Sunday, August 30, 2015

Linking papers to database to papers: PubMed Commons and

I argued earlier this year (doi:10.5281/zenodo.17892) in the Journal of Brief Ideas that measuring reuse of data and/or results in databases is a good measure of impact of that research. Who knows, it may even beat the citation count, which does not measure quality or correctness of data (e.g. you may cite a paper because you disagree with the content; I have long and still am advocating the Citation Typing Ontology).
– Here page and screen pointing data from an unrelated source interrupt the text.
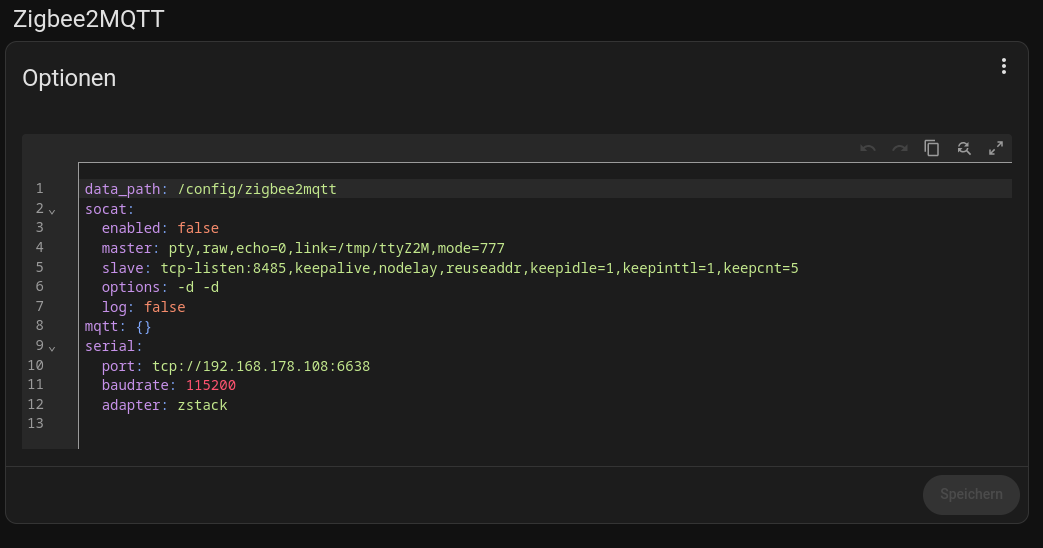Collapse the socat section fold arrow

[x=52, y=211]
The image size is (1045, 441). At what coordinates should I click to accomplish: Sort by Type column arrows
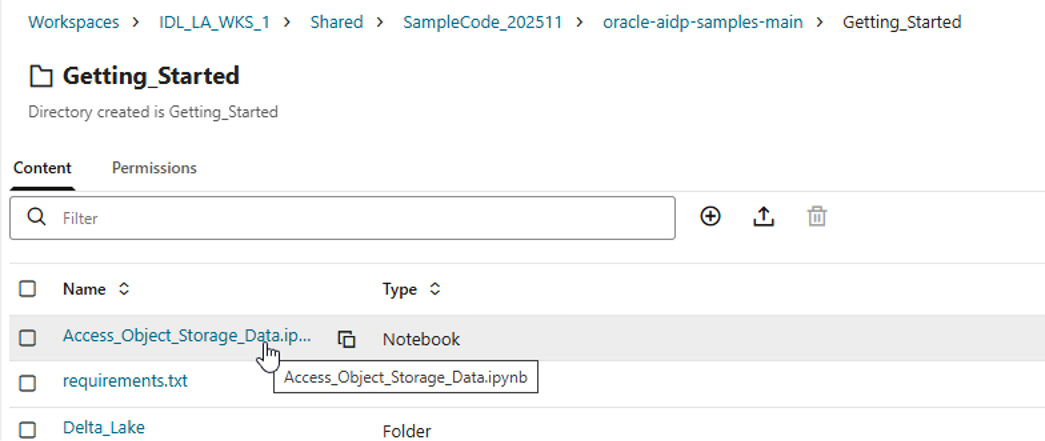pyautogui.click(x=435, y=289)
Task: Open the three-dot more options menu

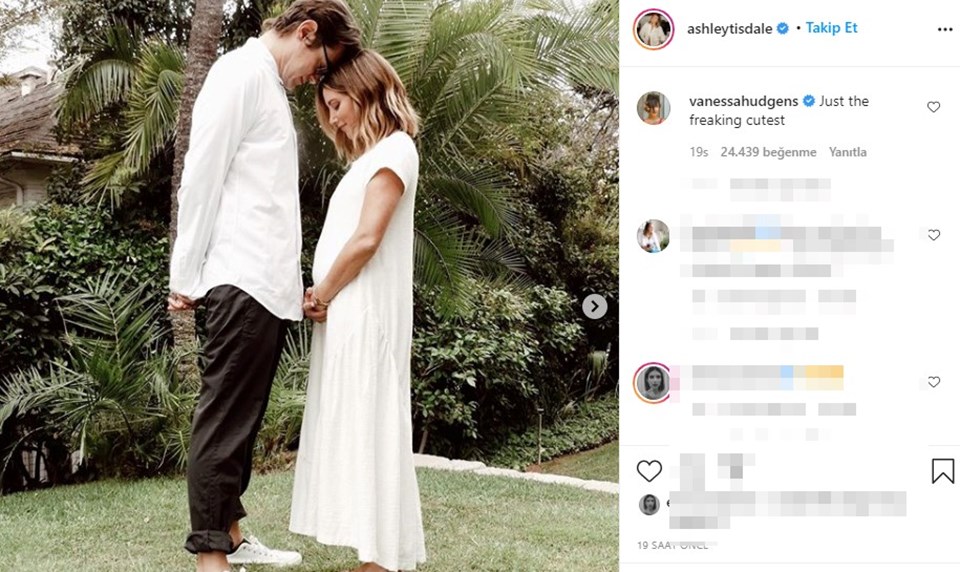Action: tap(944, 30)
But making the link between databases and papers is not only benefiting measuring reuse, it is also just critical for doing research. Without clear links, finding answers is hard. I experience that myself frequently, and so do others, like Christopher Southan, and it puzzles me that so few people worry about this. Of course, databases do a good part of linking, but only if they expose an API (still rare, but upcoming), it is hard to use these links. PubMed Commons can be used to link to (machine readable) version of data in a paper. See, for example, these four comments by me.

Better is when the database provides an API. And that is used by Ferret. I have no idea where this project is going to; it does not seem Open Source, I am not entirely sure how the implemented the history, but the idea is interesting. Not novel, as UtopiaDocs does a similar thing. Difference is, Ferret is not a PDF reader, but works directly in your Chrome browser. That makes it more powerful, but also more scary, which is why it is critical they send a clear message about any involvement of Ferret servers, or if everything is done locally (otherwise they can forget about (pharma) company uptake, and they'd have a hard time restoring trust). That said, there privacy policy document is already quite informative!

Last week, I asked them about their tool and if it was hard to add databases, as that is one thing Ferret does: if you open it up for a paper, it will show the databases that cite that paper (and thus likely have information or data from that paper, e.g. supplementary information). Here's an example:

This screenshots shows the results for a nanotoxicity paper and we see it picked up "titanium oxide" (accurately picking up actual nanomaterials or nanoparticles is an unsolved text mining issue). We get some impact statistics, but if you read my blog and my brief idea about capturing reuse, I think they got "impact" wrong. Anyway, they do have a knowledge graph section, which has the paper-database links, and Ferret found this paper cited in UniProt.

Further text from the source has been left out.